May 21, 2015 / 1:38 AM / in 3 years

Domestic surveillance powers in peril as U.S. Congress fights

WASHINGTON (Reuters) - The future of the U.S. government’s power to spy on Americans’ phone calls and finances was up in the air on Thursday as Congress fought over proposed reforms, with no clear outcome in sight.

A man types on a computer keyboard in Warsaw in this February 28, 2013 illustration file picture. REUTERS/Kacper Pempel/Files

Lawmakers appeared to be close to deadlock over the central question of how far citizens’ privacy rights should be infringed to protect the country from violent extremists.
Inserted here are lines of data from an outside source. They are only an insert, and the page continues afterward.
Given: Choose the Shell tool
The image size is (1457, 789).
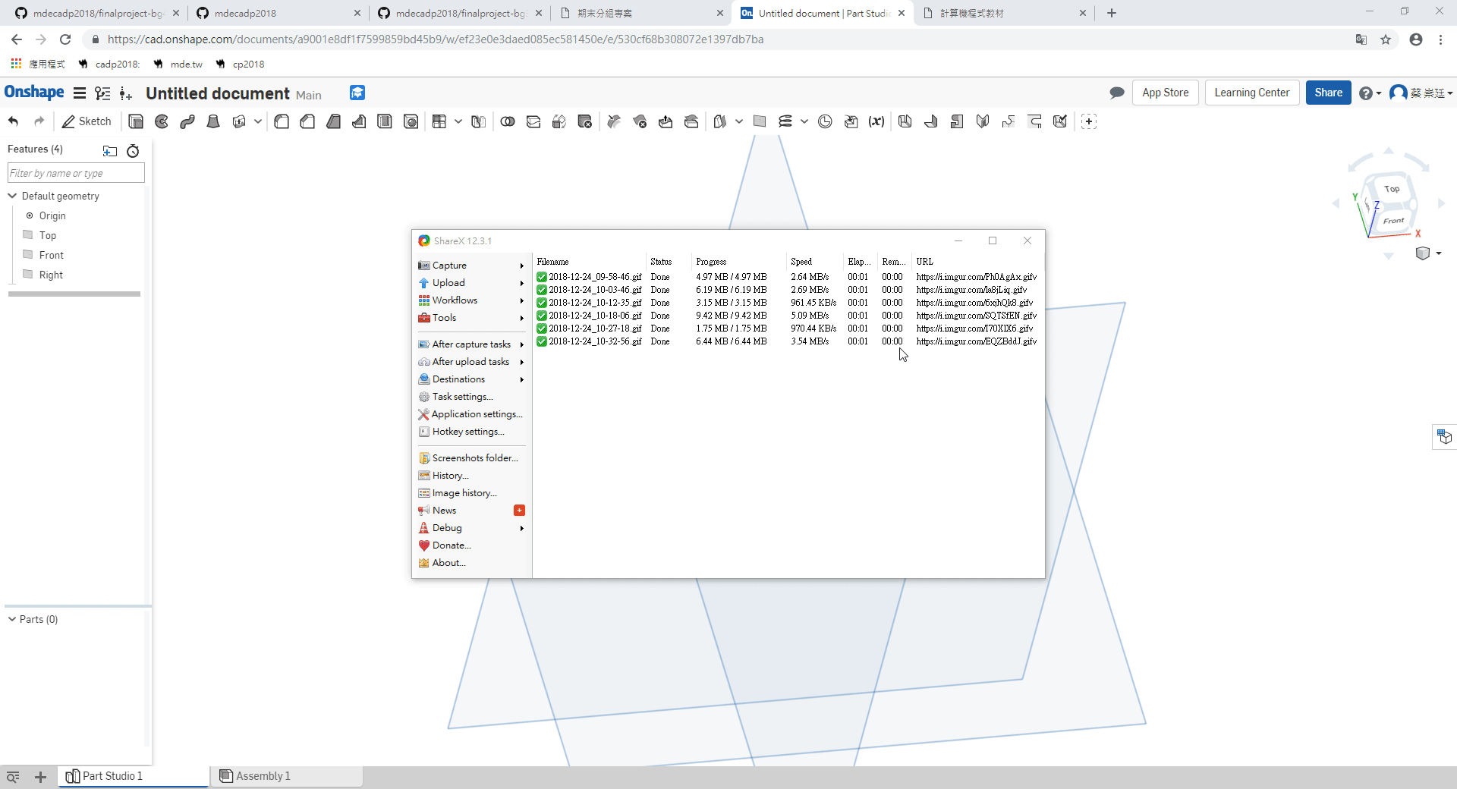Looking at the screenshot, I should click(385, 121).
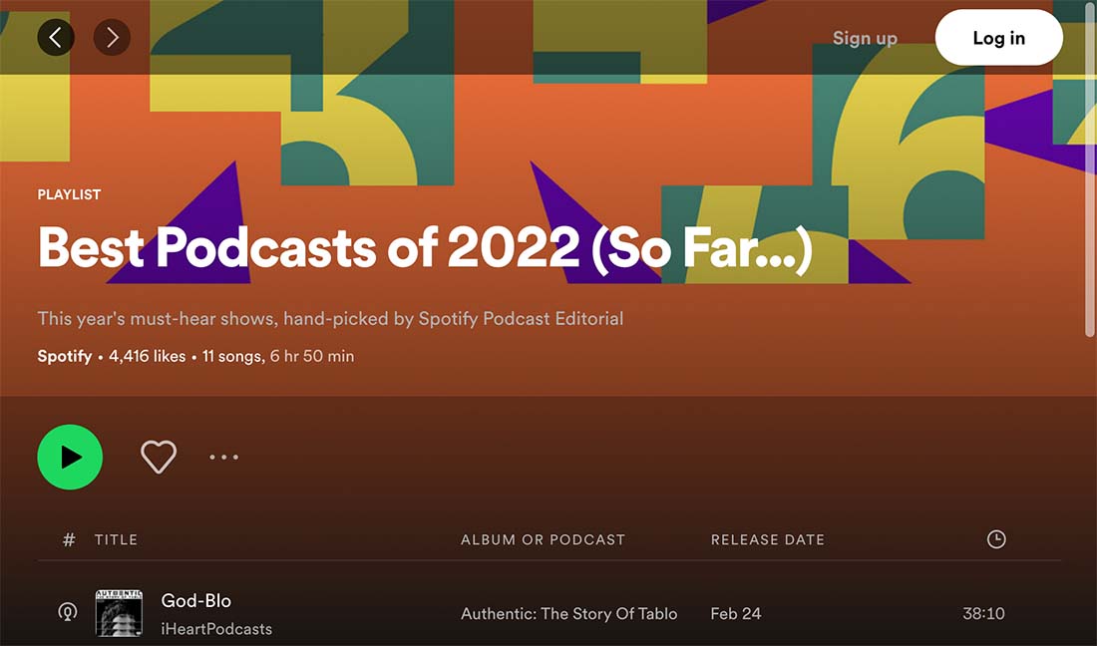This screenshot has height=646, width=1097.
Task: Go back with the left arrow button
Action: [56, 37]
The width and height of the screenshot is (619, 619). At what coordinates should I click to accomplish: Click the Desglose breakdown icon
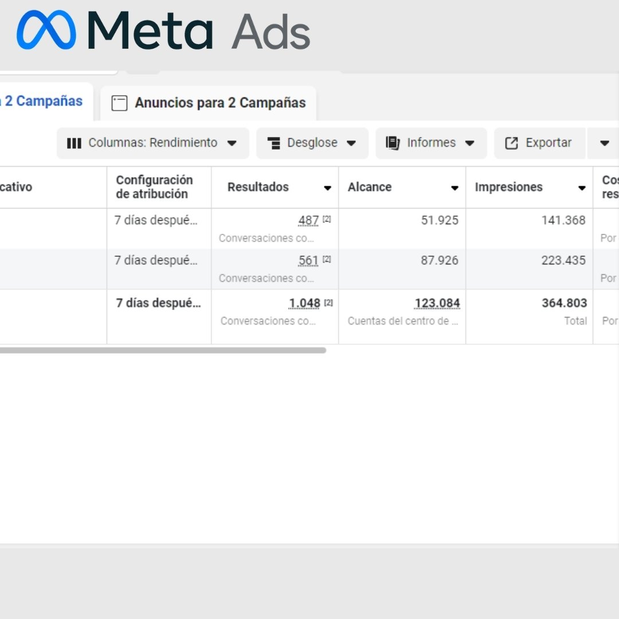click(x=274, y=143)

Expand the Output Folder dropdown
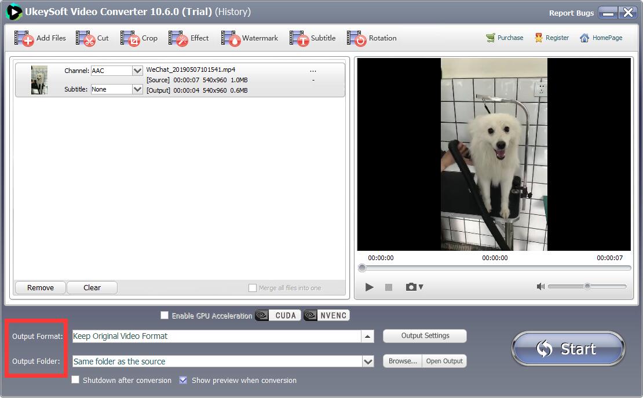coord(369,361)
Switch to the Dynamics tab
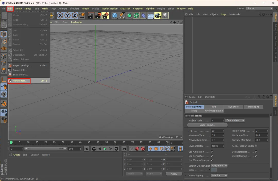This screenshot has height=181, width=278. (x=233, y=107)
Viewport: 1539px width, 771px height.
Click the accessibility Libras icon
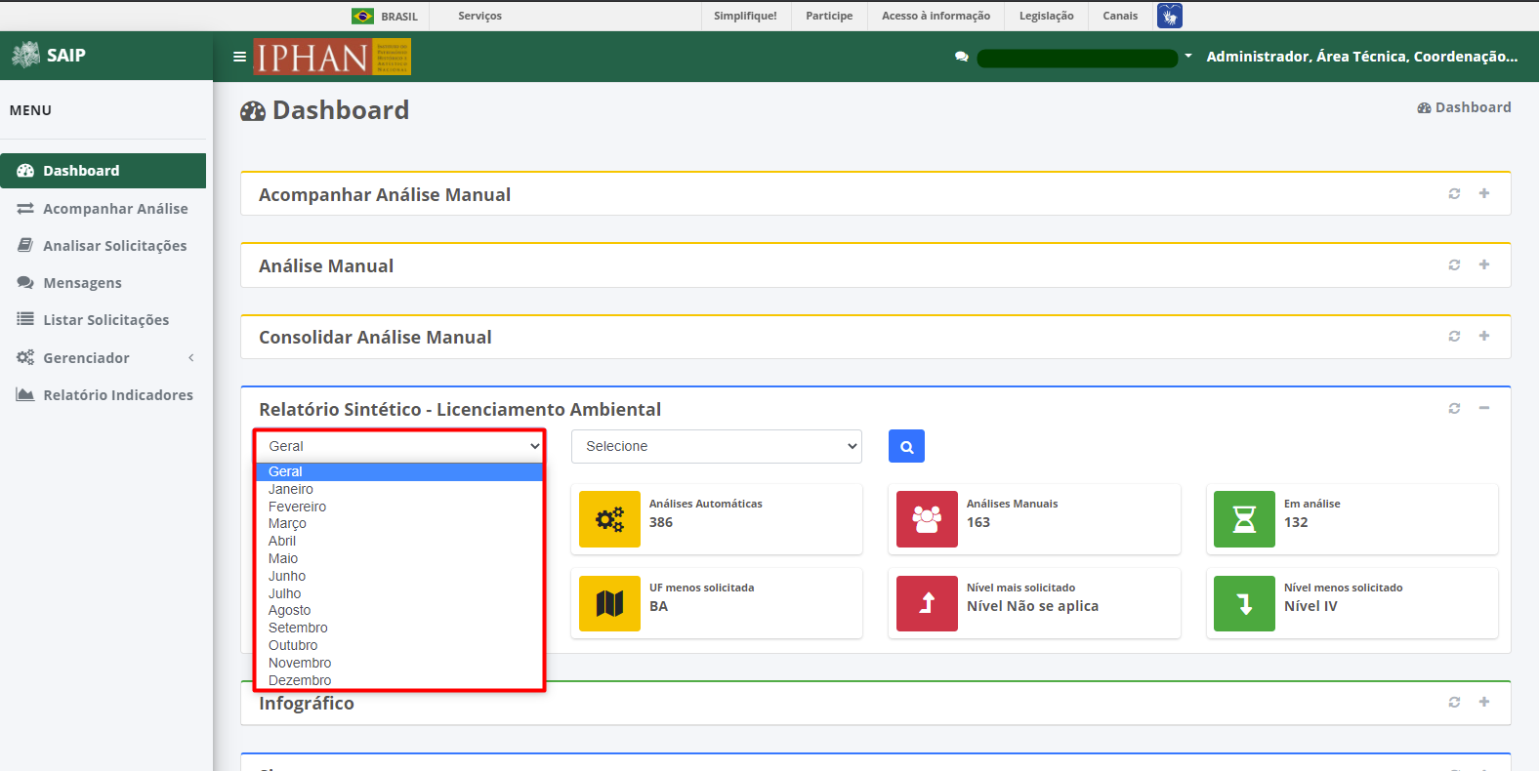(1170, 16)
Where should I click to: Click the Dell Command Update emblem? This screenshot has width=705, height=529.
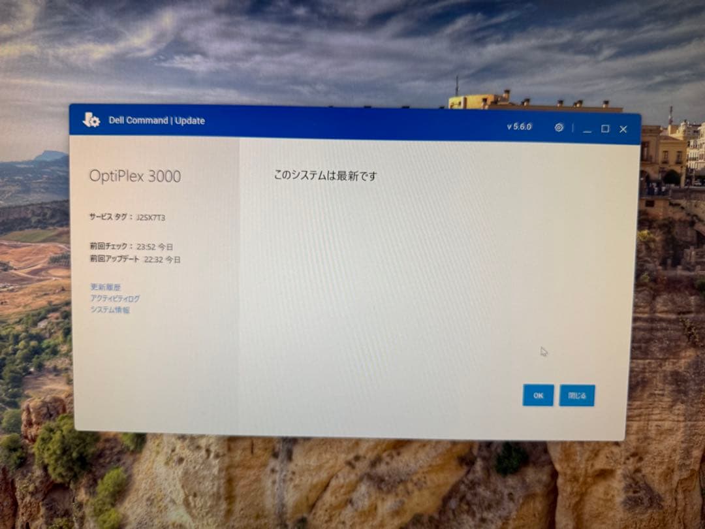pos(91,120)
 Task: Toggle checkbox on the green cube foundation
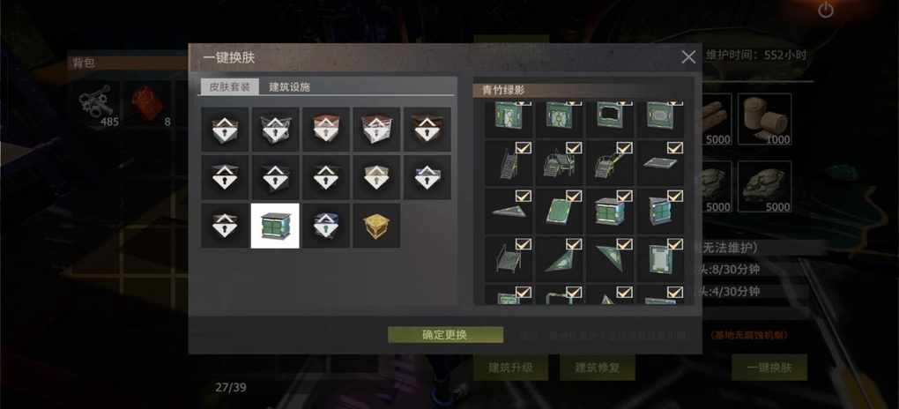click(624, 197)
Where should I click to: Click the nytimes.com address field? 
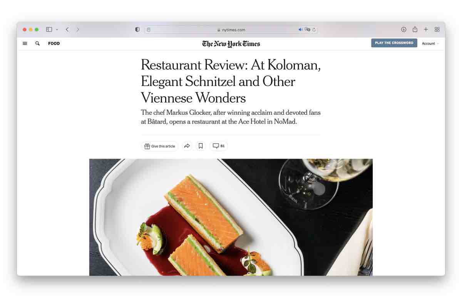(231, 30)
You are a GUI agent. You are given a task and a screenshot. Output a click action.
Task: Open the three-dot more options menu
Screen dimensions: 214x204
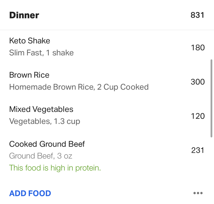(198, 193)
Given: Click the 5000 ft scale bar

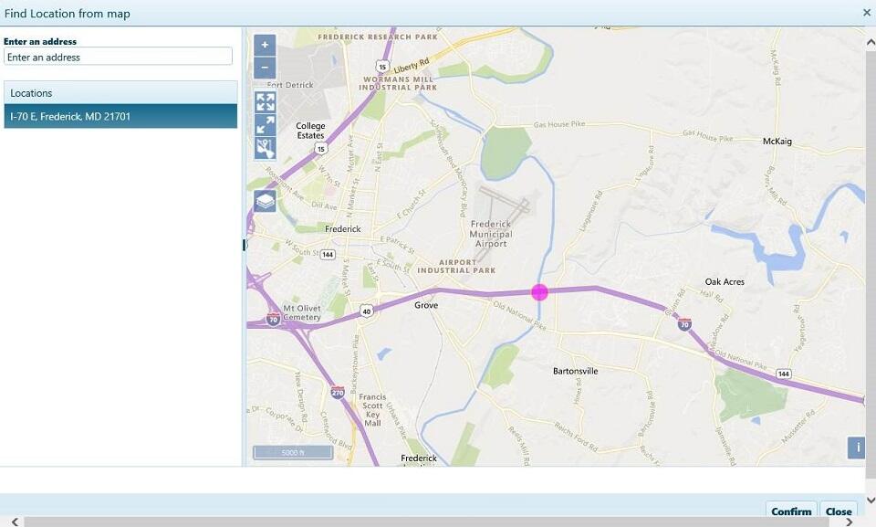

Experts disagreed on how counter-terrorism efforts could be affected if the U.S. Senate failed to prevent the looming June 1 expiration of key portions of the USA Patriot Act, which was approved after the Sept. 11, 2001 attacks on the United States.

Views were also mixed on an alternative scenario of the Senate approving a reform measure known as the USA Freedom Act.

Under the reform legislation, bulk phone-data collection and other domestic surveillance practices permitted under the Patriot Act would be replaced with more targeted procedures.

“Our intelligence capabilities against terrorists will take a hit” if Congress approves the Freedom Act and President Barack Obama signs it into law, Stewart Baker, former general counsel at the National Security Agency (NSA), told Reuters.

If Congress fails to act at all and the provisions of the Patriot Act simply expire, it would mean “a double hit,” Baker said. “That would leave terrorism investigators without tools that drug crime investigators use every day. That’s nuts.”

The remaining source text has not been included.